Kita merasa disadarkan dengan masalah-masalah hutan saat mau membaca kepustakaan hutan. Kesadaran terganggu gara-gara mendapat berita atau peredaran foto. Di situ, kita melihat menteri bertugas mengurusi hutan di suatu negara tampak berkumpul bareng teman dan “orang tak dikenal”. Mereka tak berada di hutan. Mereka tak terlihat sedang membaca buku atau rapat. Orang-orang itu sedang bermain dan bercakap. Kita sulit memastikan mereka sedang membuat percakapan bertema hutan.

Kita jangan mengimpikan menteri dan orang-orang berkepentingan dengan hutan membuat foto-foto bertaraf iklan demi pelestarian hutan. Pekerjaan menteri berat, sulit mencari waktu dalam membuat foto dan tebar pesan melalui kata-kata indah.

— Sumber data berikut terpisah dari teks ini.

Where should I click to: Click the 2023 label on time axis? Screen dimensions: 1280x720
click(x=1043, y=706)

Menteri pun tak wajib sering masuk hutan. Pada suatu hari, kita dapat meminjamkan buku berjudul Mari ke Hutan kepada menteri dan teman-teman.

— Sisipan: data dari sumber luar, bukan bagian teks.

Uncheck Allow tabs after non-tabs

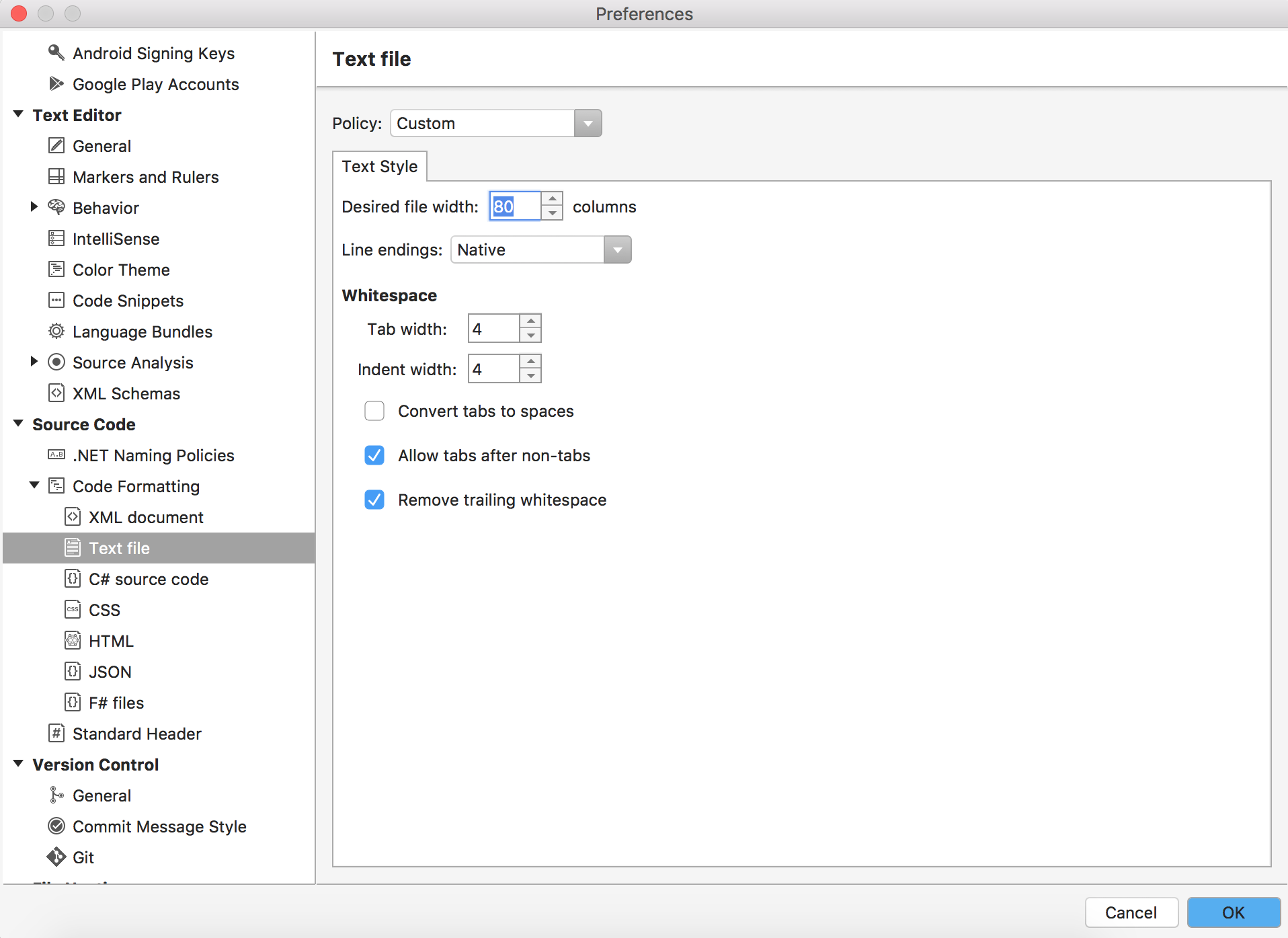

Buku lawas mungkin kurang menimbulkan ketertarikan dalam belajar hutan. Kita sodorkan saja buku cerita anak. Greenpeace mengadakan buku apik berjudul Kelana ke Hutan Raya. Cerita ditulis Titah Awa dan ilustrasi dibuat Sekar Bestari. Buku bertema hutan, disajikan kepada anak-anak. Pemenuhan kebutuhan cerita diharapkan menimbulkan janji melestarikan hutan di Indonesia. Cerita mungkin berdampak besar ketimbang iklan-iklan boros anggaran tapi klise.

Hutan Terakhir

Pengantar di buku cerita bergambar itu memicu sedih: “Hutan adalah tempat terakhir di dunia di mana siklus kehidupan menunjukkan wujud paling sempurna. Selain menjadi suaka bagi keanekaragaman hayati di dalamnya, hutan yang lestari juga menjadi kunci keberlanjutan peradaban manusia. Sayangnya, alih-alih menghargai kehidupan, korporasi yang ekspansif (terutama sawit dan tambang) hanya mampu melihat kekayaan hutan ketika ia dirusak, dikeruk, dan dimatikan.”

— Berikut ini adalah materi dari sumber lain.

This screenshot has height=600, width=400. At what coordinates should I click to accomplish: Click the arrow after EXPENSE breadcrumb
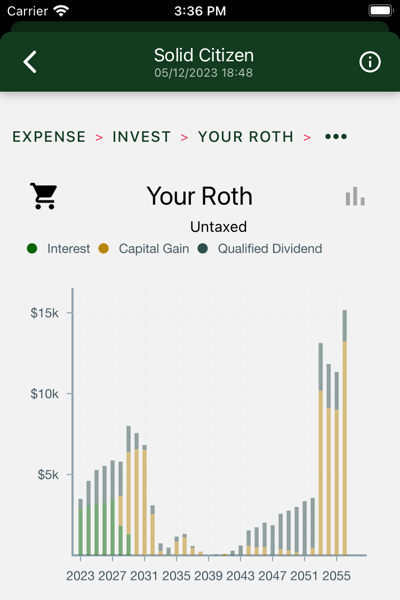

Anak-anak bila paham kalimat-kalimat berat itu bakal marah. Mereka menangisi nasib hutan-hutan di Indonesia. Mereka belum perlu menentukan sikap dan menuntut menteri saat berfoto bareng teman dan orang tak dikenal membikin polemik dibalas klarifikasi dan permintaan maaf. Anak-anak bertumbuhlah dengan cerita untuk memuliakan hutan, bukan sibuk mengikuti acara-acara menteri bertugas mengurus hutan.

Konon, Nusantara itu hutan-hutan. Sejak ratusan tahun lalu, para naturalis berdatangan dan mengukuhkan keilmuan di hutan-hutan. Mereka menjelaskan dan mengisahkan dalam pelbagai bahasa untuk terbaca di dunia. Pengisahan hutan-hutan pun diwariskan merujuk epos dan mitos-mitos.

Nusantara itu hutan pada masa lalu. Kini, kita sekadar diminta mengetahui ada menteri kehutanan dalam kabinet. Masa lalu mengesahkan “keharusan” menteri kehutanan itu bergengsi dalam sumpah kemuliaan Indonesia dan keselamatan Bumi. Begitu.